> **Data supplied**
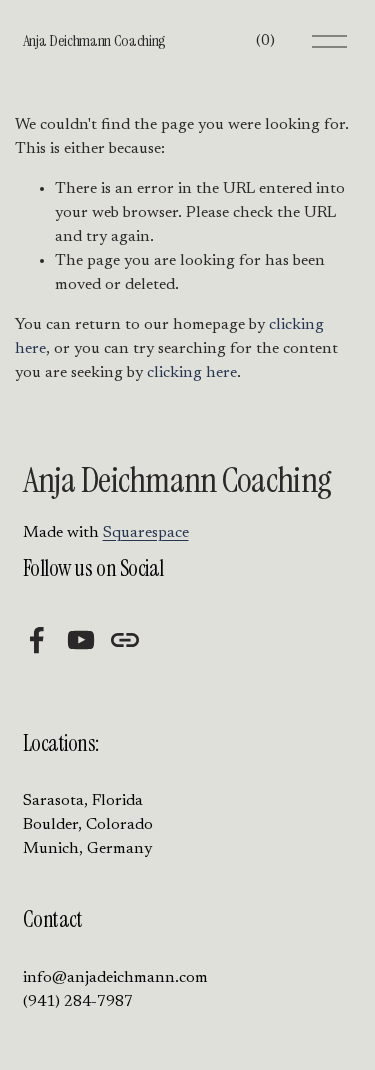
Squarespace (146, 533)
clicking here (192, 373)
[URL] (125, 640)
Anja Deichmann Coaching (95, 40)
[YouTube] (81, 640)
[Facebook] (37, 640)
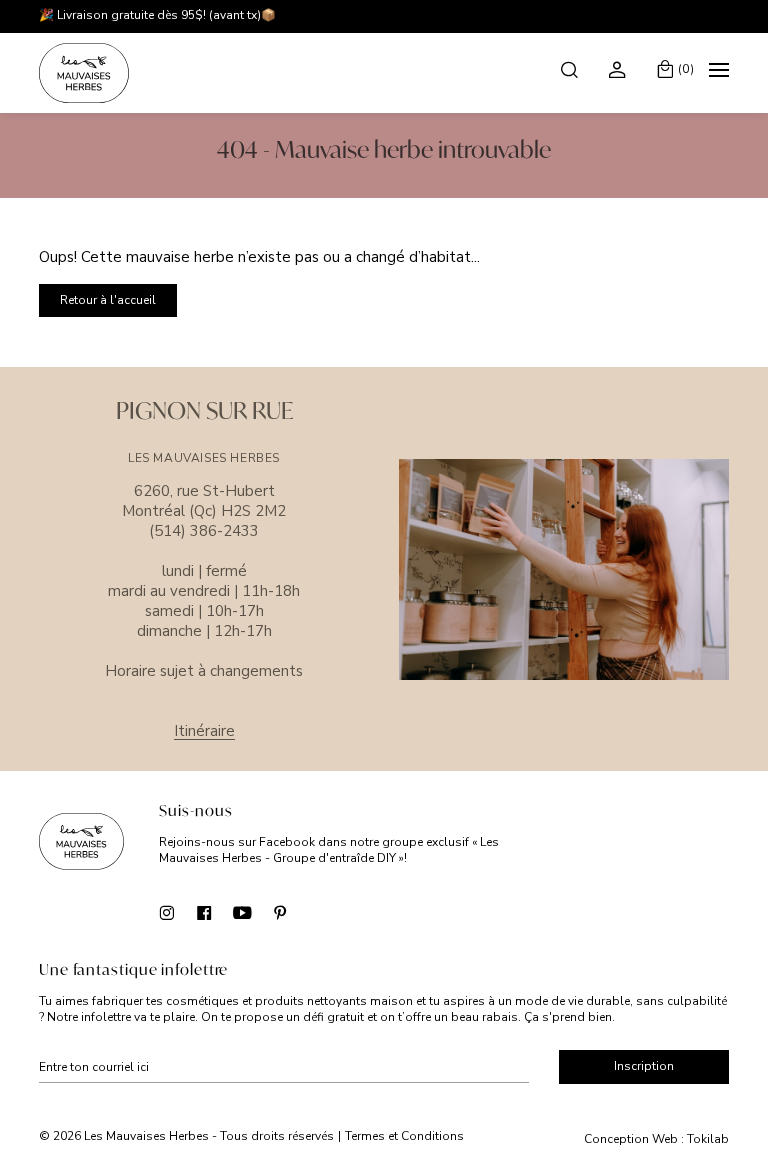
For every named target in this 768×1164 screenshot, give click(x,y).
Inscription (644, 1066)
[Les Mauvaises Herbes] (84, 73)
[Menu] (719, 73)
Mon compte (620, 69)
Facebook (204, 912)
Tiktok (318, 912)
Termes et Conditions (404, 1136)
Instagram (166, 912)
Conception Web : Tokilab (656, 1139)
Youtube (242, 912)
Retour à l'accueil (108, 300)
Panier (686, 69)
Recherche (571, 69)
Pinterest (280, 912)
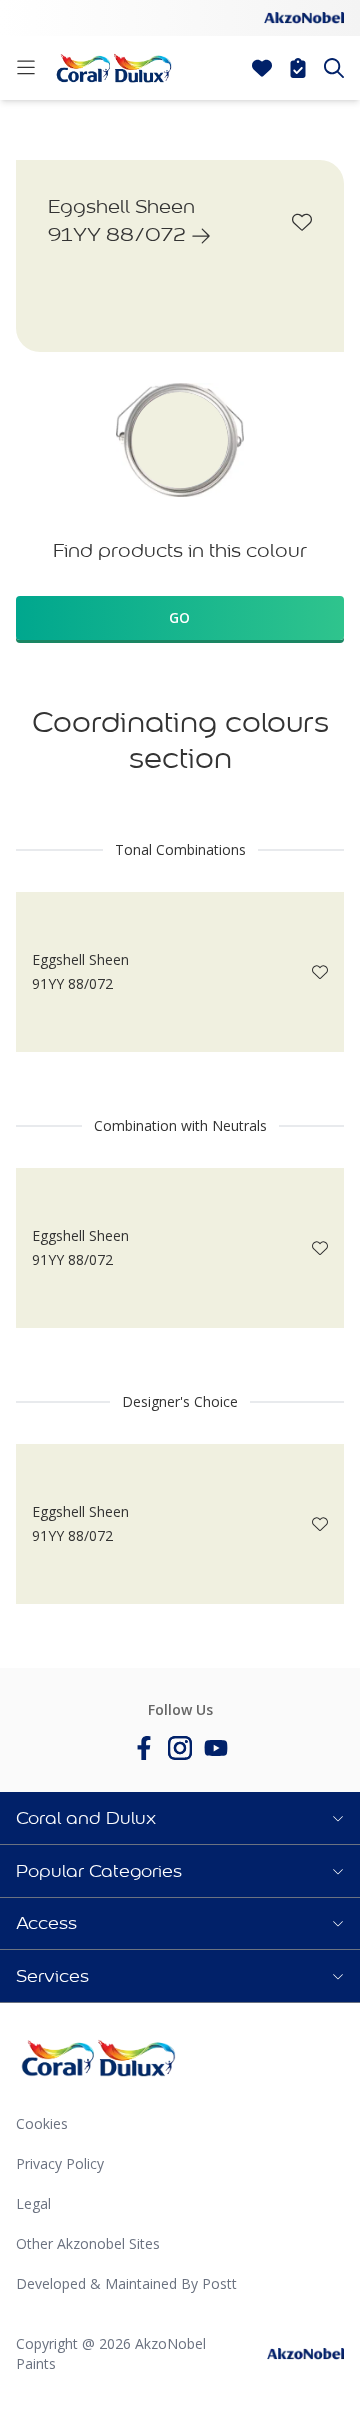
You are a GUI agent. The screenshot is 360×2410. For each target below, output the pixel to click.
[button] (180, 1818)
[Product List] (298, 68)
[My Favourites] (262, 68)
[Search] (334, 68)
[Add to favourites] (302, 222)
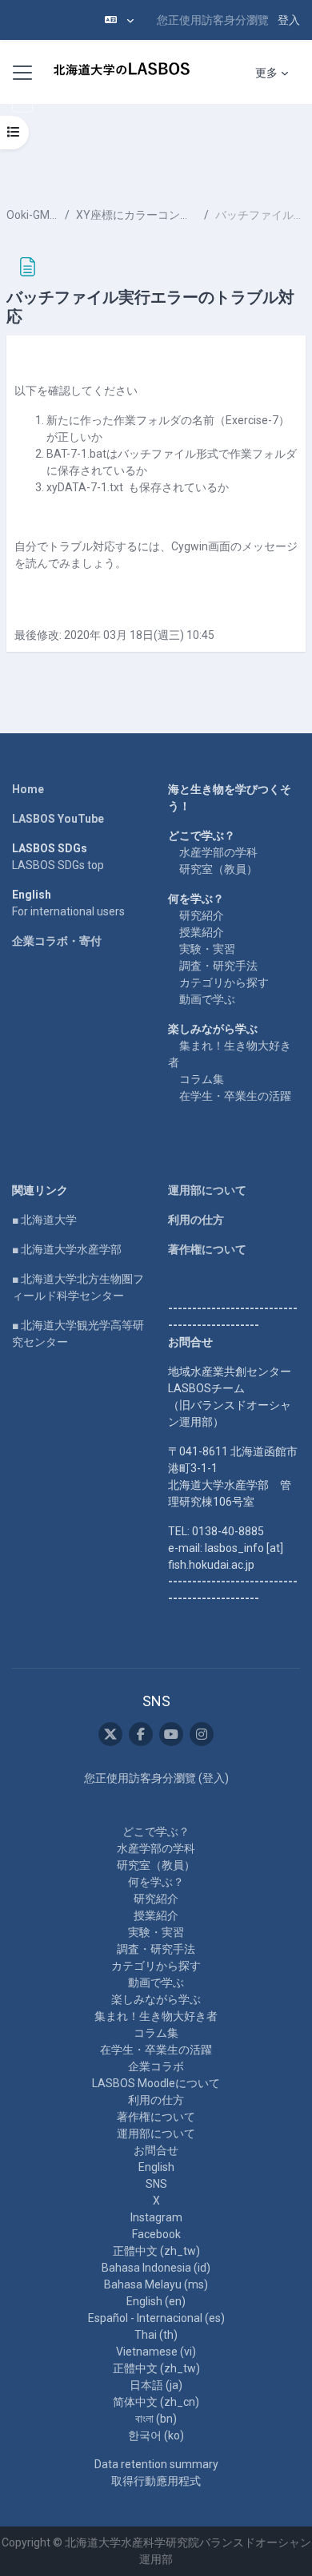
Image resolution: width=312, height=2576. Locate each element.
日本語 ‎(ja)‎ (156, 2385)
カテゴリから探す (224, 982)
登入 (289, 20)
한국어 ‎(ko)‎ (156, 2435)
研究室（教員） (218, 869)
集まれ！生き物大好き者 (156, 2016)
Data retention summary (156, 2464)
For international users (68, 911)
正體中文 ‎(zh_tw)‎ (156, 2251)
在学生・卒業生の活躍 (235, 1096)
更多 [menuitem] (266, 72)
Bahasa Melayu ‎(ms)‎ (156, 2284)
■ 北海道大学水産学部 (67, 1249)
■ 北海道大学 (44, 1219)
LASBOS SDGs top (58, 865)
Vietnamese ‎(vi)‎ (156, 2351)
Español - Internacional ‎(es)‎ (156, 2318)
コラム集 (201, 1079)
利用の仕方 (196, 1219)
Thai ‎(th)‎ (156, 2334)
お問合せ (156, 2150)
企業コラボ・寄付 (57, 941)
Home (28, 789)
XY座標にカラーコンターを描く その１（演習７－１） (137, 214)
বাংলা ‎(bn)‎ (156, 2418)
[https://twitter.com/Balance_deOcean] (110, 1734)
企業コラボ (156, 2066)
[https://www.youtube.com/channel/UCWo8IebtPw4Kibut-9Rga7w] (171, 1734)
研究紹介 (201, 915)
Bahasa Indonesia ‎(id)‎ (156, 2267)
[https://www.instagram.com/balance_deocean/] (202, 1734)
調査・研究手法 (218, 965)
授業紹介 (201, 932)
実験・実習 (207, 949)
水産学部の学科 (218, 852)
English (156, 2167)
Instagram (156, 2217)
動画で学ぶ (207, 999)
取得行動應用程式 (156, 2481)
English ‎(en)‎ (156, 2301)
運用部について (207, 1190)
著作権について (207, 1249)
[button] (119, 20)
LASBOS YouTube (58, 818)
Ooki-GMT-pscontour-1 (32, 214)
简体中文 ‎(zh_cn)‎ (156, 2401)
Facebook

> **Exercise**
Would you set down only the lines above from the line with "[Product List] (298, 68)" to the line with "English ‎(en)‎ (156, 2301)", both included, exactly as they stand and without the pictures?

> **Exercise response**
[Product List] (298, 68)
[My Favourites] (262, 68)
[Search] (334, 68)
[Add to favourites] (302, 222)
Image resolution: width=312, height=2576. Locate each element.
日本語 ‎(ja)‎ (156, 2385)
カテゴリから探す (224, 982)
登入 (289, 20)
한국어 ‎(ko)‎ (156, 2435)
研究室（教員） (218, 869)
集まれ！生き物大好き者 (156, 2016)
Data retention summary (156, 2464)
For international users (68, 911)
正體中文 ‎(zh_tw)‎ (156, 2251)
在学生・卒業生の活躍 (235, 1096)
更多 [menuitem] (266, 72)
Bahasa Melayu ‎(ms)‎ (156, 2284)
■ 北海道大学水産学部 (67, 1249)
■ 北海道大学 (44, 1219)
LASBOS SDGs top (58, 865)
Vietnamese ‎(vi)‎ (156, 2351)
Español - Internacional ‎(es)‎ (156, 2318)
コラム集 (201, 1079)
利用の仕方 (196, 1219)
Thai ‎(th)‎ (156, 2334)
お問合せ (156, 2150)
企業コラボ・寄付 (57, 941)
Home (28, 789)
XY座標にカラーコンターを描く その１（演習７－１） (137, 214)
বাংলা ‎(bn)‎ (156, 2418)
[https://twitter.com/Balance_deOcean] (110, 1734)
企業コラボ (156, 2066)
[https://www.youtube.com/channel/UCWo8IebtPw4Kibut-9Rga7w] (171, 1734)
研究紹介 (201, 915)
Bahasa Indonesia ‎(id)‎ (156, 2267)
[https://www.instagram.com/balance_deocean/] (202, 1734)
調査・研究手法 (218, 965)
授業紹介 (201, 932)
実験・実習 (207, 949)
水産学部の学科 (218, 852)
English (156, 2167)
Instagram (156, 2217)
動画で学ぶ (207, 999)
取得行動應用程式 (156, 2481)
English ‎(en)‎ (156, 2301)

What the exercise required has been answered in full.